--- The task ---
According to the excerpt below on Russian social media advertisements, senior officials from which companies appeared at the Committee's November 2017 open hearing?

--- Excerpt ---
□ □ □ □ □

As Ranking Member Adam Schiff stated during the Committee’s November 2017 open hearing with senior officials from Facebook, Twitter, and Google:
“[The Russian] social media campaign was designed to further a broader Kremlin objective: sowing discord in the U.S. by inflaming passions on a range of divisive issues. The Russians did so by weaving together fake accounts, pages, and communities to push politicized content and videos, and to mobilize real Americans to sign online petitions and join rallies and protests. Russia exploited real vulnerabilities that exist across online platforms and we must identify, expose, and defend ourselves against similar covert influence operations in the future. The companies here today must play a central role as we seek to better protect legitimate political expression, while preventing cyberspace from being misused by our adversaries.”
As part of that continuing effort to educate the public and seek additional analysis, the Committee Minority is making available all IRA advertisements identified by Facebook. This is an effort to be fully transparent with the public, allow outside experts to analyze the data, and provide the American people a fuller accounting of Russian efforts to sow discord and interfere in our democracy.
As part of the Committee’s open hearing with social media companies in November 2017, the Minority used a number of advertisements as exhibits, and made others available as part of a small representative sampling.

□ □ □ □ □

--- Provided material ---
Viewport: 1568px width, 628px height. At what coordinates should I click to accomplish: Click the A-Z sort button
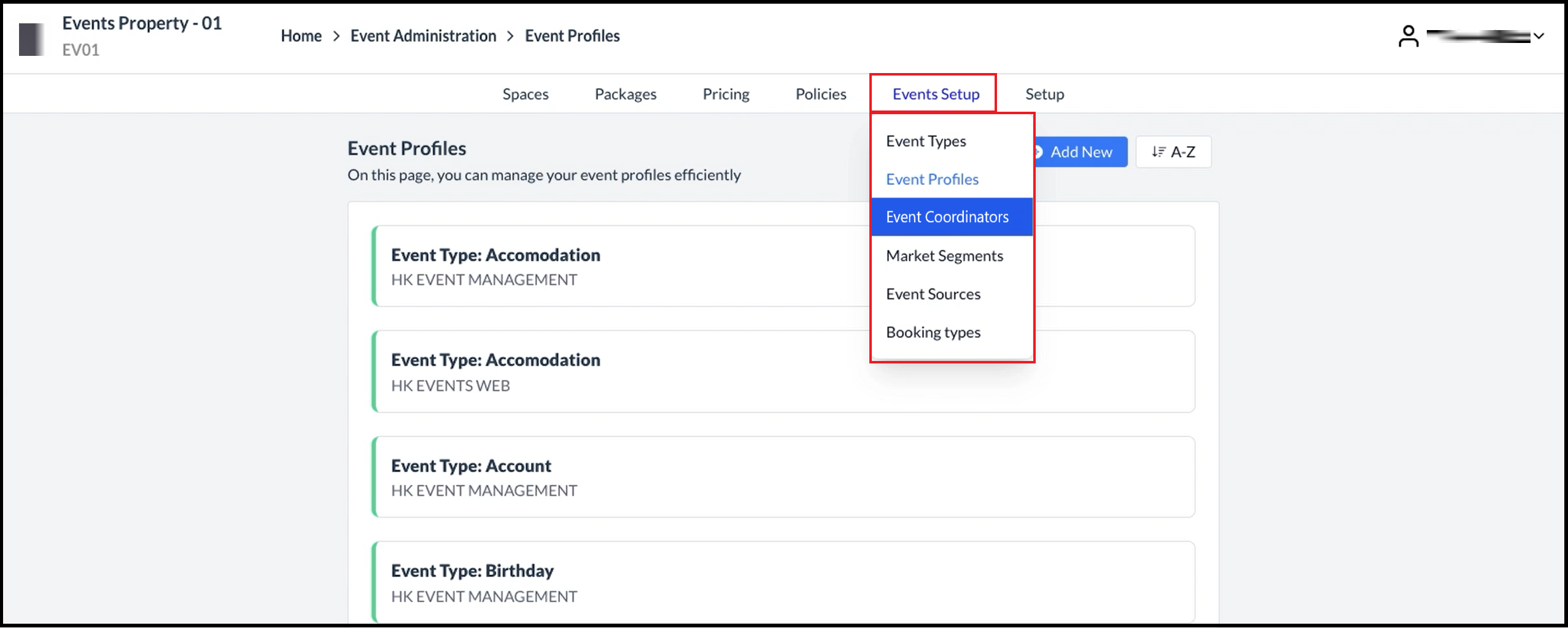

□ □ □ □ □

--- Response to the task ---
Facebook, Twitter, and Google.